The good news? As a result of the success of the trailer and community support for the services, the county is going to open a community center in Sun Valley. Moreover, Washoe County has received a $101,000 foundation grant (Walter Johnson) for a family literacy project, Head Start is beginning to make the transition from the community services agency to the school district, and the district has received a parent involvement grant under Goals 2000. Concluded Nebgen: "A small amount of money from Danforth has paid huge benefits as a catalyst."

KIVA

Winding up the meeting with the by now traditional KIVA, advisory board member Verne Cunningham asked the attendees to focus on four key words that resonated throughout the meeting: democracy, profession, professionalism, and "fixity.".

Keeping those concepts in mind, Cunningham asked the attendees to respond to key questions: What is the best thing to come out of this Forum since you joined it, or this meeting? Where were you when the 1973 Swann desegregation decision came down and what is your thinking today about desegregation? What do you think needs to be done to improve stability for superintendents?

Value of the Forum. The participants expressed near-universal satisfaction with the Forum, noting the importance of the time it provided for reflection, the value of personal contacts with other superintendents, the on-going nature of the Forum as a seminar, and opportunities for networking -- the opportunity, as one superintendent, to "make my brain hurt."
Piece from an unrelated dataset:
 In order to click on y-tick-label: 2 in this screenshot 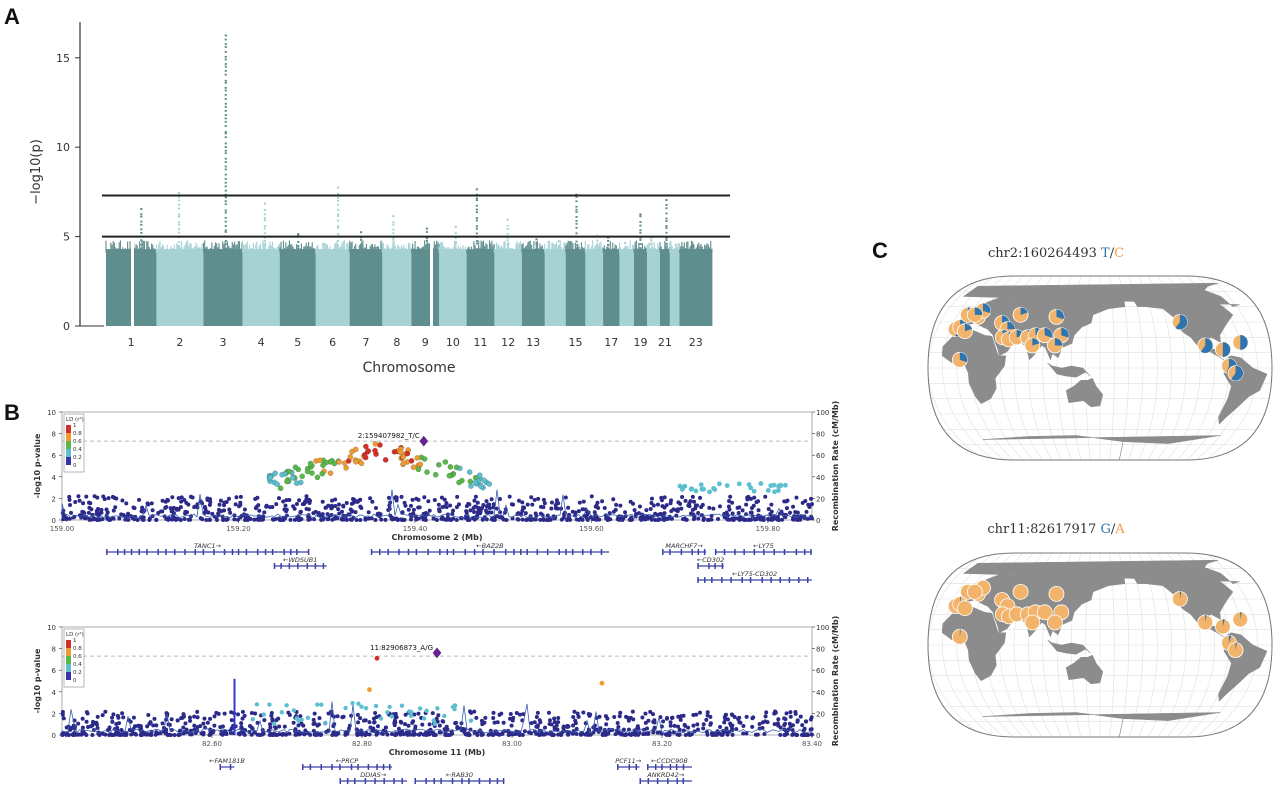, I will do `click(54, 714)`.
Desegregation. In this sensitive area, responses were markedly more guarded. Some responses were personal, but most were couched in policy terms. The personal responses spoke volumes: some minority superintendents acknowledged being students in segregated schools at the time of the Swann decision; others could remember clearly where they were at the time the decisions were announced. In policy terms two clear messages came through loud and clear: In terms of the big picture, all of the superintendents expressed support for the ideal of an integrated society, even if several spoke of their disappointment with the reality. At the same time, the superintendents spoke of a lot of community and teacher discomfort with what had to be accomplished to achieve desegregation, a sense that the issue is still genuine dynamite.

Stability. On the issue of stability, superintendents had difficulty defining the issue until David Mahan, outgoing superintendent of St. Louis, clarified the problem: We are not, maintained, Mahan paying enough attention to the effects of continuous disruptions on schools caused by continuous turnover of superintendents. Schools maintain our social structure -- and if we are to be true to our belief that all children can learn, we must find new ways to provide greater stability to make that belief a reality.

Next Meeting

With that, participants rushed for their planes eager to continue the conversation at the next Forum meeting, scheduled in St. Louis from November 9 to 12.